Da Corriere della Sera del 03/10/2003

L’Italia tra ambizioni e realismo

di Sergio Romano

In coloro che credono all’Europa e ne vogliono appassionatamente l’unità, la Conferenza intergovernativa che si aprirà a Roma domani sotto presidenza italiana suscita speranze e delusioni. Suscita speranze perché deve approvare una Costituzione, vale a dire un documento che esprime con il suo nome uno straordinario valore unitario e che renderà l’Unione simile, almeno formalmente, ai grandi Stati federali. Suscita delusioni perché il testo proposto è per molti aspetti insoddisfacente. Quando iniziò i suoi lavori, nel febbraio del 2002, la Convenzione presieduta da Valéry Giscard d’Estaing dovette constatare che il fervore di Maastricht apparteneva al passato. La moneta unica aveva creato resistenze. Gli esordi dell’euro non erano stati felici. L’economia dava segni di stanchezza. L’Europa sovranazionale era percepita come un tiranno burocratico. I movimenti nazionalisti e localisti avevano conquistato, quasi ovunque, successi elettorali. I governi e i partiti favorevoli all’Unione erano stati sostituiti da altri, più sensibili all’euroscetticismo e al concetto, fumoso ma politicamente efficace, di «interesse nazionale». Tutti sapevano che l’Ue, dopo l’allargamento e senza nuove regole, sarebbe diventata ingovernabile. Ma nessun governo era disposto a perdere altre quote importanti di sovranità. Non basta. Mentre la Convenzione era nel mezzo del suo lavoro, la guerra irachena e una dura campagna americana contro la «vecchia Europa» hanno diviso l’Unione. Valeva la pena di scrivere regole unitarie per un gruppo di Stati che su un fondamentale problema (i rapporti con gli Stati Uniti) sembrava irrimediabilmente spaccato?
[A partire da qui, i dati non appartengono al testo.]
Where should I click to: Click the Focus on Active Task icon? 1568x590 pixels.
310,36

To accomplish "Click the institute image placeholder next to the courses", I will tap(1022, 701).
Il merito della Convenzione fu di navigare abilmente controcorrente. Il progetto attribuisce all’Europa una personalità giuridica, rafforza il concetto di cittadinanza europea, estende i poteri del Parlamento, prolunga il mandato del presidente di turno, crea un ministro degli Esteri, restringe il diritto di veto dei Paesi membri, introduce il criterio democratico della doppia maggioranza (Stati e popolazione), suggerisce l’itinerario per ulteriori progressi. Ma il «salto di qualità» federale non c’è stato. Per alcune questioni fondamentali (esteri, difesa, fisco) vale ancora il principio dell’unanimità, sinonimo d’impotenza. Nessuna grande carica dell’Ue sarà eletta direttamente dai cittadini. E il potere rimarrà nelle mani del Consiglio, vale a dire di un organo intergovernativo, composto da persone per cui il collegio elettorale nazionale conta più dell’Europa.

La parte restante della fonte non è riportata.